### Records for processing
----

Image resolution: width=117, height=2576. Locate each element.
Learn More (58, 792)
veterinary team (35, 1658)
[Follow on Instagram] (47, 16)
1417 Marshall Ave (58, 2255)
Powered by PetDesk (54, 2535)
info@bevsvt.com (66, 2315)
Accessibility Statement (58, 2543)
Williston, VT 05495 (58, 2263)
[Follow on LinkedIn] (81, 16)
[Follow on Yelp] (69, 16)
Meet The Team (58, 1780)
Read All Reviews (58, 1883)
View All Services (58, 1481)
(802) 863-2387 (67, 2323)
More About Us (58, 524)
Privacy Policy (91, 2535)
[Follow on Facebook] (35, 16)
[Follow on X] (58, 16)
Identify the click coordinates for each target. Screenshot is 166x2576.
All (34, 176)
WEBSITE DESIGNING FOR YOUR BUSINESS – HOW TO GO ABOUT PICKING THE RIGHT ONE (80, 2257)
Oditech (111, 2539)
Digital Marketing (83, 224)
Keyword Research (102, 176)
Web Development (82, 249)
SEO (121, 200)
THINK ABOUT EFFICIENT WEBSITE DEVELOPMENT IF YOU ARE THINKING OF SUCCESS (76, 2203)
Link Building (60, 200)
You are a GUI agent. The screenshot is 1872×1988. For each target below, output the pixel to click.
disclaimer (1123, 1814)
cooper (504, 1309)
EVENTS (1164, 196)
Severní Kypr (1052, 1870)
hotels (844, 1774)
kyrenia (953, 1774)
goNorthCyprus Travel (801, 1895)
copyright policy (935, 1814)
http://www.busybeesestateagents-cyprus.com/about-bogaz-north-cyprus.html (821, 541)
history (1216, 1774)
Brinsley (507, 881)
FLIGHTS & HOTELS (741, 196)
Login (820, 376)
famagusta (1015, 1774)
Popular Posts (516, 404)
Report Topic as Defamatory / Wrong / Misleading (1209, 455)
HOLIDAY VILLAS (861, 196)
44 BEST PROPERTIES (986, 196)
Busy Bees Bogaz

----

### Required work
Retype all of the material exactly as it stands above.

### Answer to the problem
Image resolution: width=117, height=2576. Locate each element.
Learn More (58, 792)
veterinary team (35, 1658)
[Follow on Instagram] (47, 16)
1417 Marshall Ave (58, 2255)
Powered by PetDesk (54, 2535)
info@bevsvt.com (66, 2315)
Accessibility Statement (58, 2543)
Williston, VT 05495 (58, 2263)
[Follow on LinkedIn] (81, 16)
[Follow on Yelp] (69, 16)
Meet The Team (58, 1780)
Read All Reviews (58, 1883)
View All Services (58, 1481)
(802) 863-2387 (67, 2323)
More About Us (58, 524)
Privacy Policy (91, 2535)
[Follow on Facebook] (35, 16)
[Follow on X] (58, 16)
Identify the click coordinates for each target. Screenshot is 166x2576.
All (34, 176)
WEBSITE DESIGNING FOR YOUR BUSINESS – HOW TO GO ABOUT PICKING THE RIGHT ONE (80, 2257)
Oditech (111, 2539)
Digital Marketing (83, 224)
Keyword Research (102, 176)
Web Development (82, 249)
SEO (121, 200)
THINK ABOUT EFFICIENT WEBSITE DEVELOPMENT IF YOU ARE THINKING OF SUCCESS (76, 2203)
Link Building (60, 200)
You are a GUI agent. The screenshot is 1872×1988. For each target below, output the pixel to click.
disclaimer (1123, 1814)
cooper (504, 1309)
EVENTS (1164, 196)
Severní Kypr (1052, 1870)
hotels (844, 1774)
kyrenia (953, 1774)
goNorthCyprus Travel (801, 1895)
copyright policy (935, 1814)
http://www.busybeesestateagents-cyprus.com/about-bogaz-north-cyprus.html (821, 541)
history (1216, 1774)
Brinsley (507, 881)
FLIGHTS & HOTELS (741, 196)
Login (820, 376)
famagusta (1015, 1774)
Popular Posts (516, 404)
Report Topic as Defamatory / Wrong / Misleading (1209, 455)
HOLIDAY VILLAS (861, 196)
44 BEST PROPERTIES (986, 196)
Busy Bees Bogaz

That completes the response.